Omit every picture and write out the rest of the records exactly.

→ **Records from a dataset**
Segment Open

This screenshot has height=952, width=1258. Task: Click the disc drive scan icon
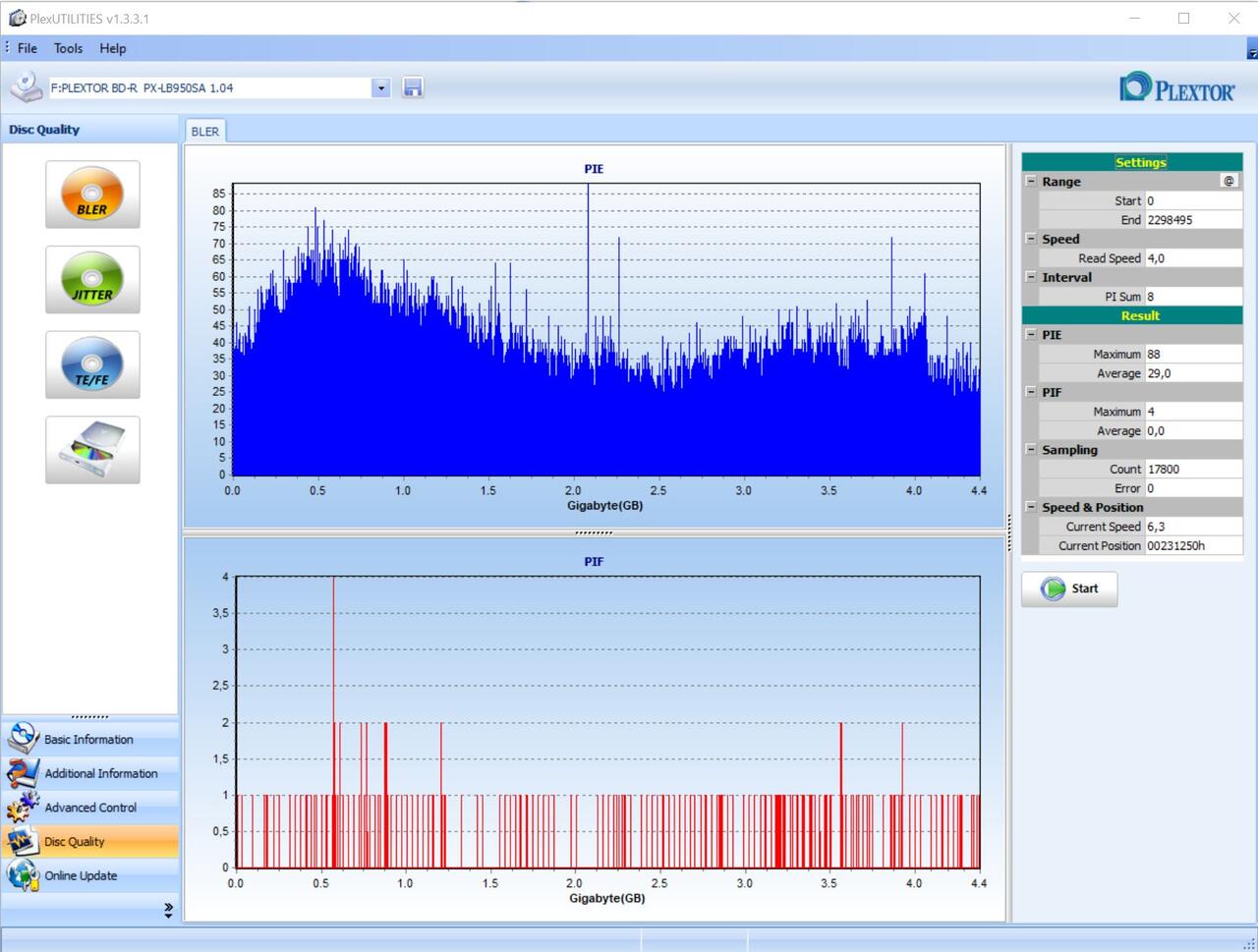pyautogui.click(x=92, y=450)
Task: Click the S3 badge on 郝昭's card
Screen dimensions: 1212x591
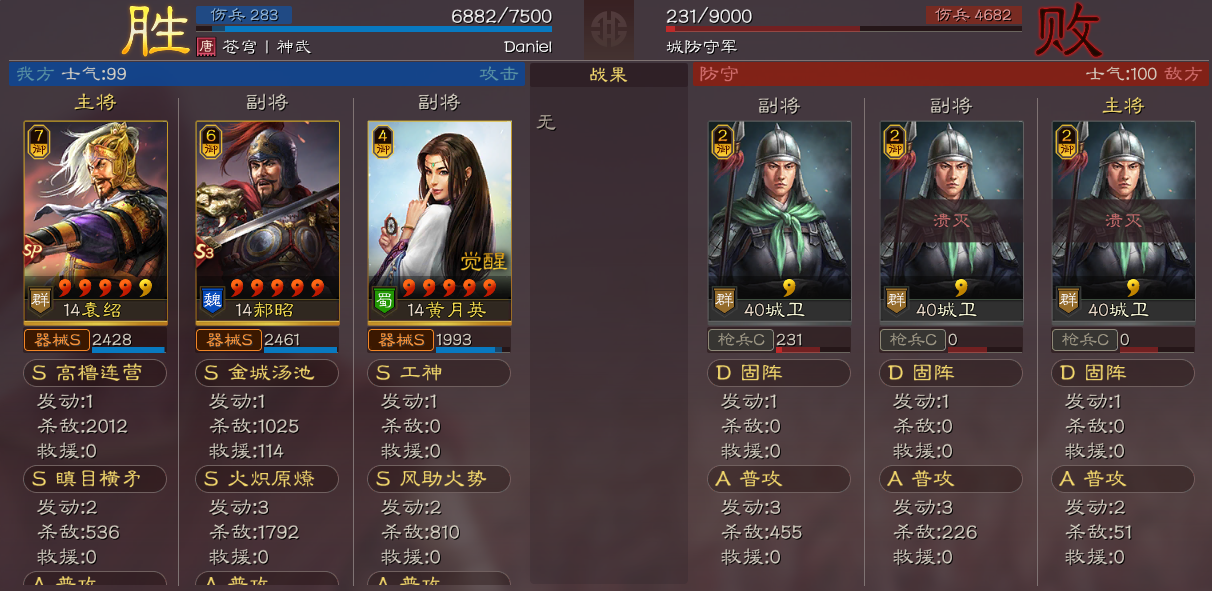Action: tap(206, 252)
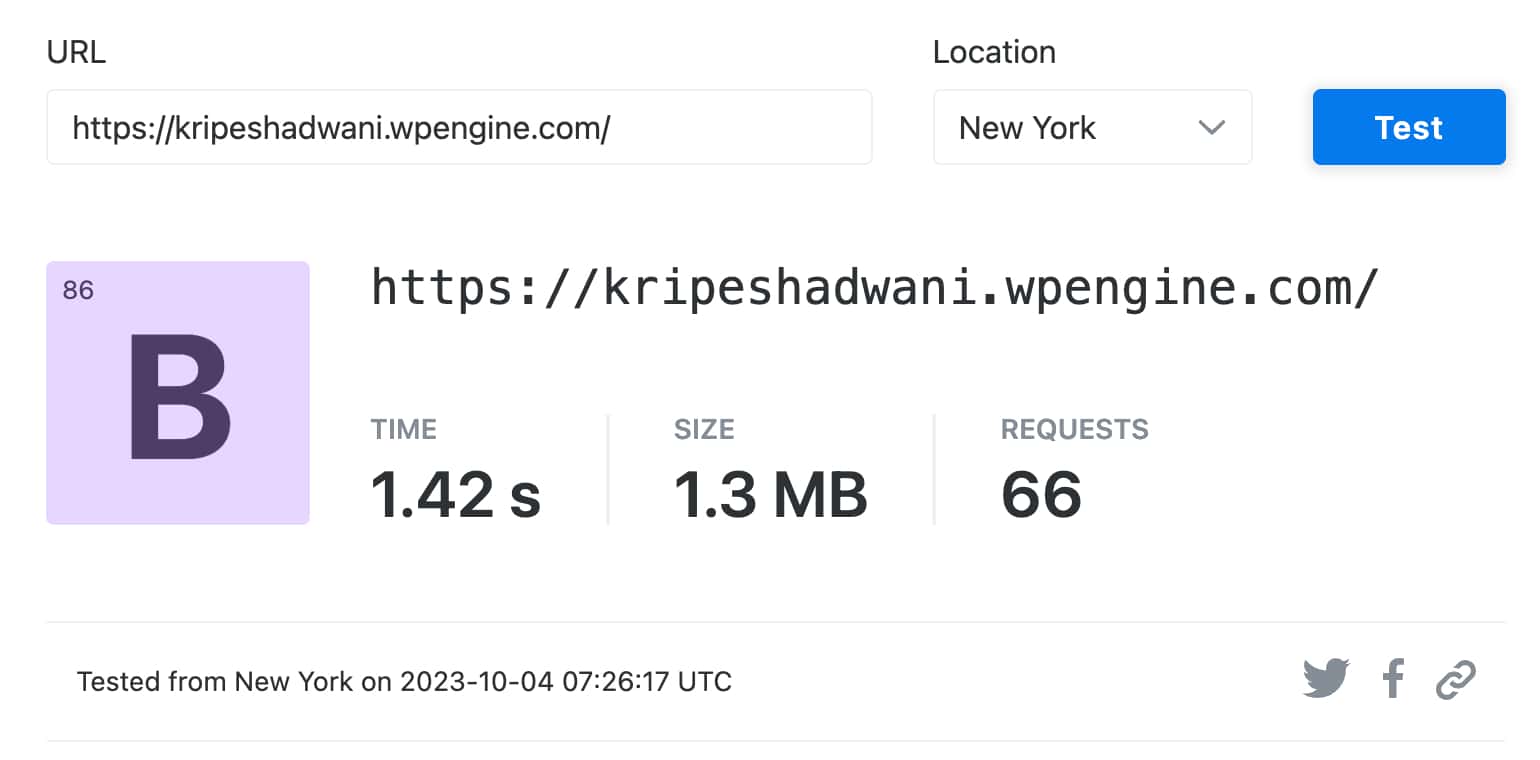Copy the permalink via chain icon
1540x760 pixels.
click(x=1456, y=680)
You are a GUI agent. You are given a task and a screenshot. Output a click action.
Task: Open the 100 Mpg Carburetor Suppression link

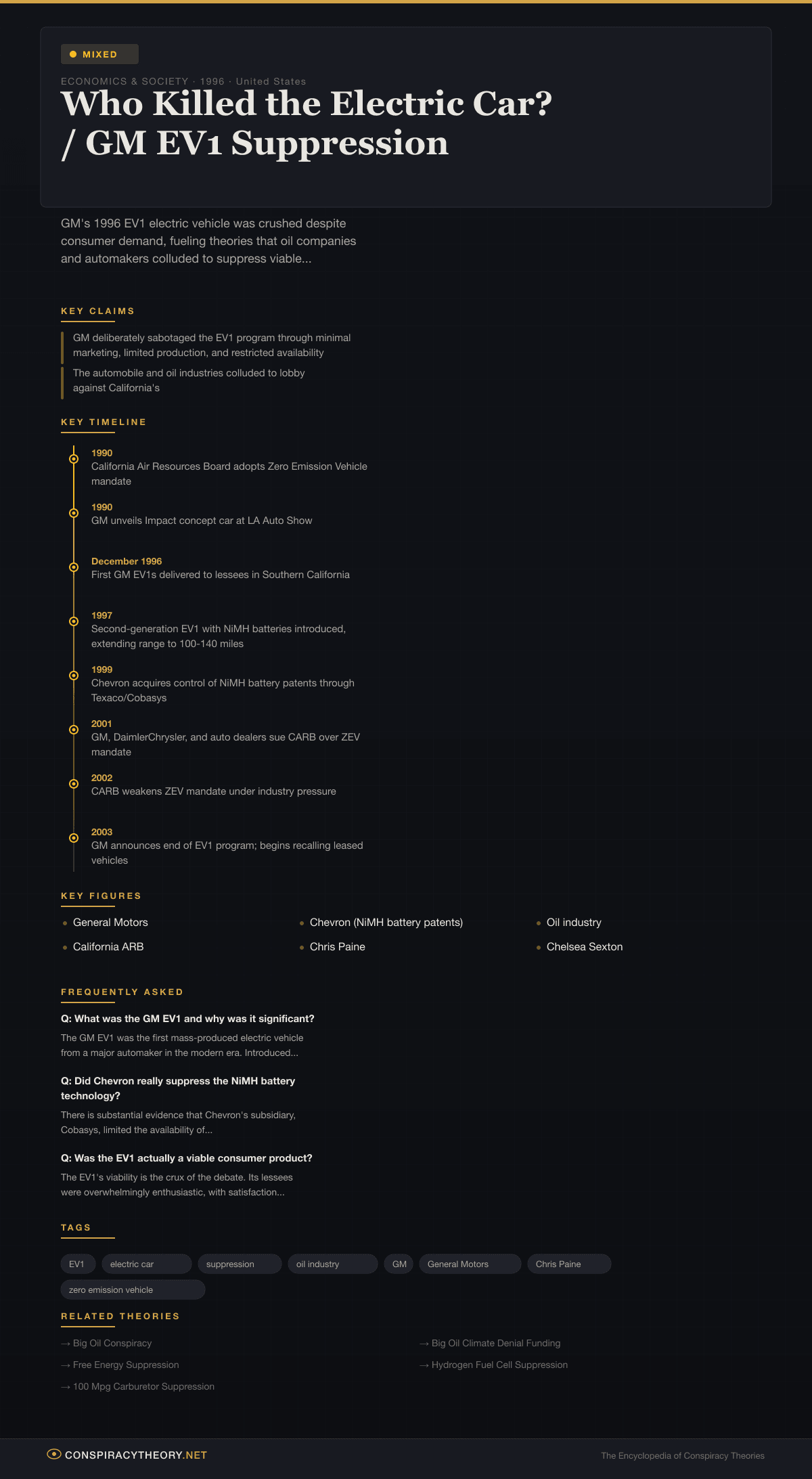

Segment Closed

→ **RESULT OF THE EXERCISE**
This screenshot has height=952, width=1258. Task: Click the disc drive scan icon
pyautogui.click(x=92, y=450)
Task: Click the S3 badge on 郝昭's card
Screen dimensions: 1212x591
Action: tap(206, 252)
Copy the permalink via chain icon
1540x760 pixels.
click(x=1456, y=680)
You are a GUI agent. You are given a task and a screenshot. Output a click action.
Task: Open the 100 Mpg Carburetor Suppression link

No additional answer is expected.